The following call-back suffixes are provided for eqc_component.

• _pre/1

  COMMAND_pre(S::symbolic_state()) :: bool()

  Returns true if the command COMMAND may be generated in state S. The precondition is also used when shrinking to make sure that invalid commands do not pop-up in a test case while shrinking.

  default: true

• _pre/2

  COMMAND_pre(S::symbolic_state(), Args::[term()]) :: bool()

  Returns true if the symbolic call {call,_,COMMAND,Args} can be performed in the state S. The precondition is also used when shrinking to make sure that invalid commands do not pop-up in a test case while shrinking.

  default: true

  Preconditions are used to decide whether or not to include candidate commands in test cases, which is why only the symbolic state information is available when preconditions are checked.

  During shrinking, eqc_component also automatically checks whether the callouts (contained in the MetaData) are valid for this state and this call and re-computes the callouts if they are invalid.

• _adapt/2

  COMMAND_adapt(S::symbolic_state(), Args::[term()]) :: false | gen(call())

  This is an optional callback used during shrinking; when a precondition does not hold, adapt is called to try to repair/patch a call before it is discarded. Typically metadata in the call tuple can be adjusted. After adapt is finished, the precondition is checked again to see whether the changes were sufficient.

  Note that eqc_component will automatically try to adapt by regenerating callouts by calling _callouts/2; this function should only be defined if additional strategies should be tried.

  default: false

• _args/1

  COMMAND_args(S::symbolic_state()) :: gen([term()])

  Generates appropriate arguments for the function under test. The result are arguments Args that are used in the symbolic call

  {call, ?MODULE, COMMAND, Args}

  in the test case generator, given that COMMAND_pre(S) returns true for the symbolic state S at generation time.

• {no_suffix}/N

  COMMAND(...) :: term()

  This is the function that is called during test case execution.

• _callouts/2

  COMMAND_callouts(S::symbolic_state(), Args::[term()]) :: eqc_component:callout()

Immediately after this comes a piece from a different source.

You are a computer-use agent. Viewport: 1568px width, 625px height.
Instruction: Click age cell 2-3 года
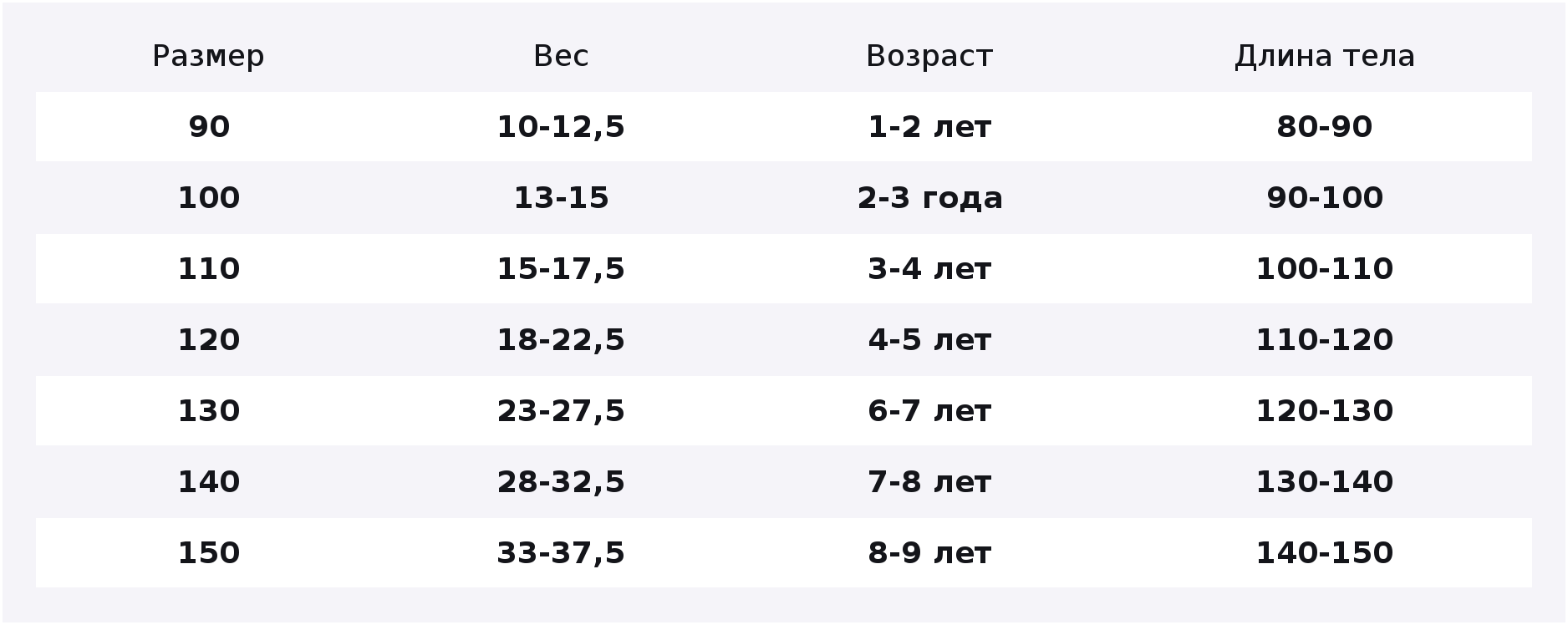[x=929, y=198]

  Generates an appropriate callout descrition for a freshly generated call. Generating a symbolic call for eqc_component is a two stage process. First a command is generated (exactly as for eqc_statem), then the callout description is generated.

  Callouts are constructed using macros; in fact the macros define a small domain specific language (DSL) for describing callouts. See Constructing Callouts below.

  default: ?EMPTY

• _next/3

  COMMAND_next(S::symbolic_state(), V::var(), Args::[term()]) :: symbolic_state()

  This is the state transition function of the abstract state machine, and it is used during both test generation and test execution. The type above refers to calls during test generation.

  In this case, it computes the symbolic state after symbolic call {call, _, COMMAND, Args}, performed in symbolic state S, with result V. Because it is applied to symbolic states and symbolic calls, the result of the call must also be symbolic-- in fact, V is the symbolic variable which will be set to the result of the call.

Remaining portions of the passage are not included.